Pour que le procès se tienne, il faut que 12 jurés et 6 remplaçants s'engagent à respecter la présomption d'innoncence.

Rappel des faits

Depuis les premières révélations du New York Times début octobre 2017, plus de 80 femmes, dont des célébrités comme Gwyneth Paltrow, Angelina Jolie ou Léa Seydoux, ont accusé l'ex-magnat hollywoodien, un faiseur d'Oscars longtemps vénéré, de les avoir harcelées ou agressées sexuellement.

Mais le procès ne concerne directement que deux d'entre elles, témoin de la difficulté à construire un dossier pénal sans preuve matérielle et sans témoin, autour de faits remontant souvent à plusieurs années.
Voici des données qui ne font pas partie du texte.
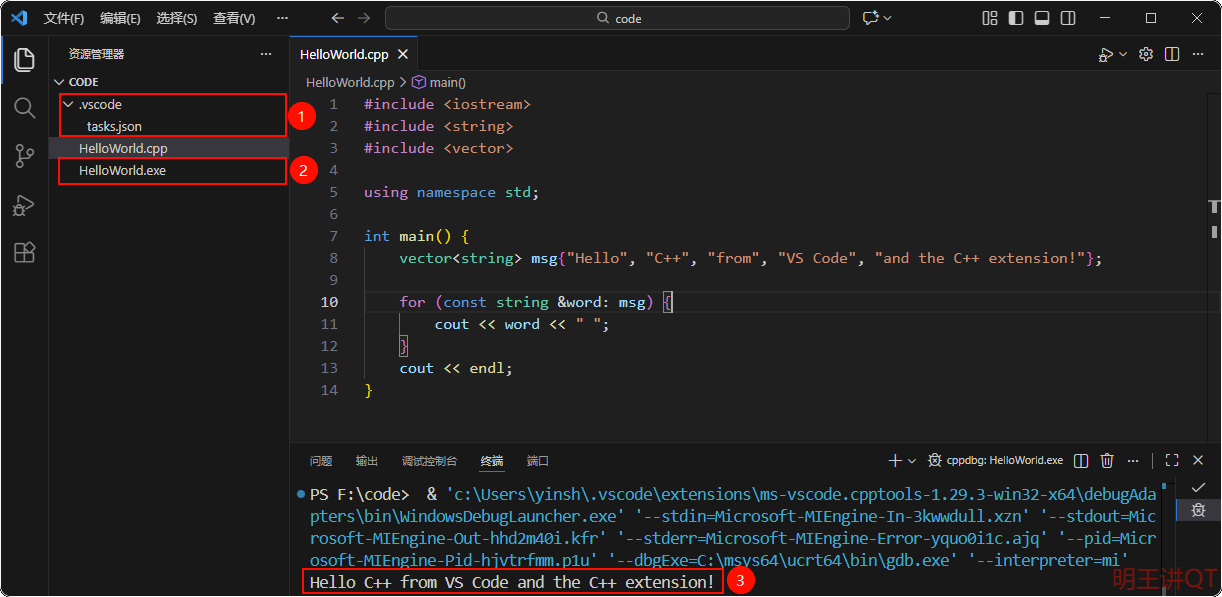The image size is (1222, 597).
Task: Switch to the 输出 panel tab
Action: tap(366, 461)
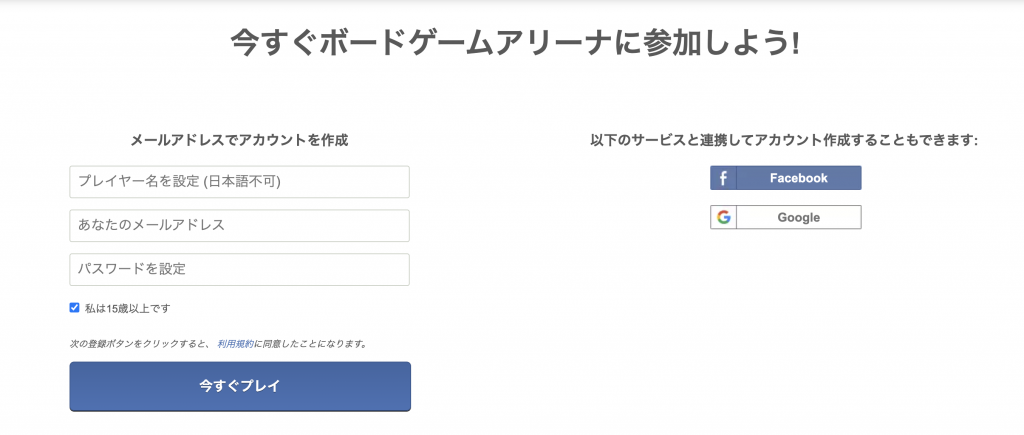Click the word Google on the white button

coord(799,218)
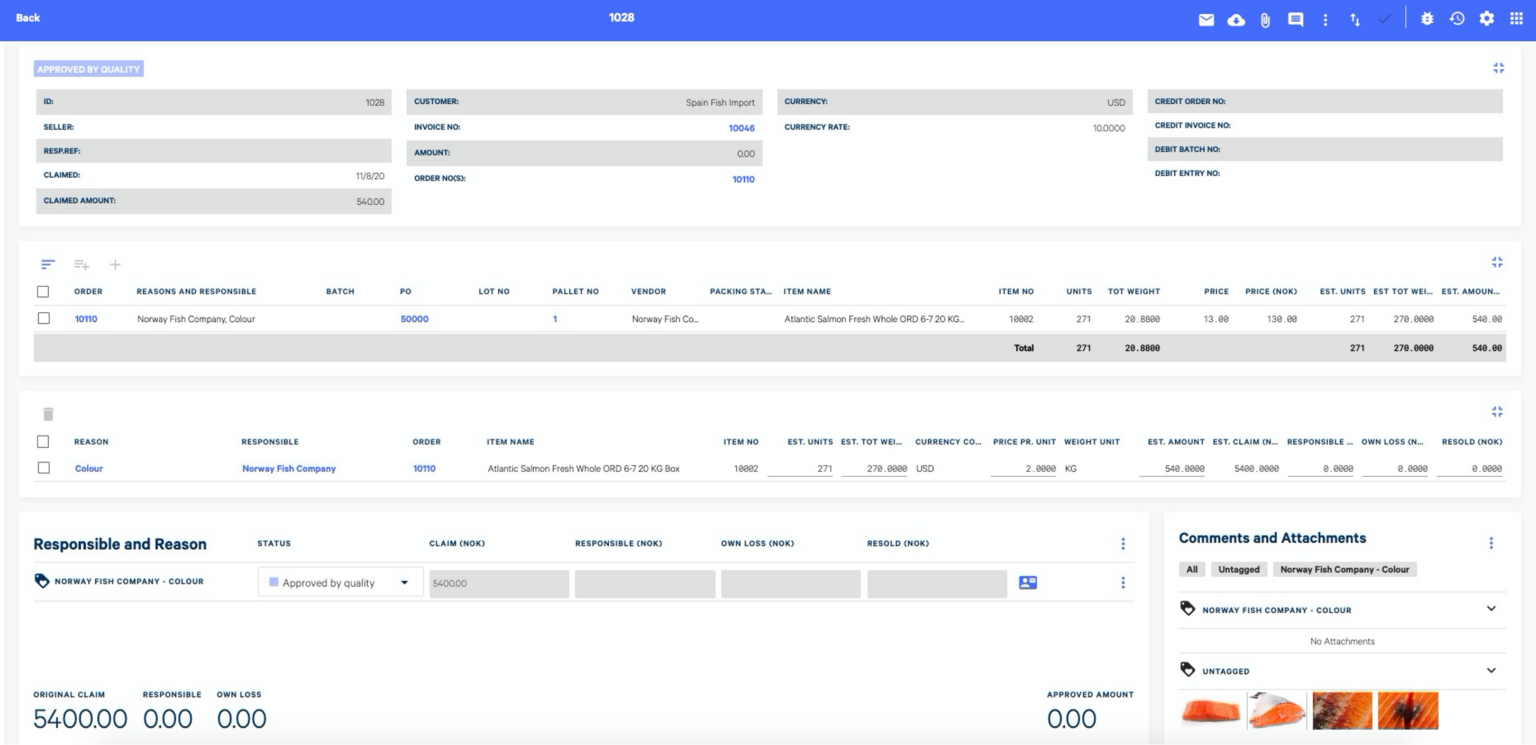Open invoice number 10046 link
The width and height of the screenshot is (1536, 745).
[x=741, y=128]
L'ancienne assistante de production Mimi Haleyi affirme qu'Harvey Weinstein l'a agressée sexuellement dans son appartement new-yorkais en juillet 2006.

La seconde victime présumée, demeurée anonyme, l'accuse d'un viol en mars 2013 dans une chambre d'hôtel new-yorkaise.

L'acte d'accusation inclut une troisième femme, l'actrice Annabella Sciorra, qui affirme avoir été violée par M. Weinstein en 1993.

Les faits la concernant sont prescrits, mais doivent permettre à l'accusation d'étayer le chef d'inculpation de comportement sexuel "prédateur", qui fait risquer la perpétuité au producteur de 67 ans.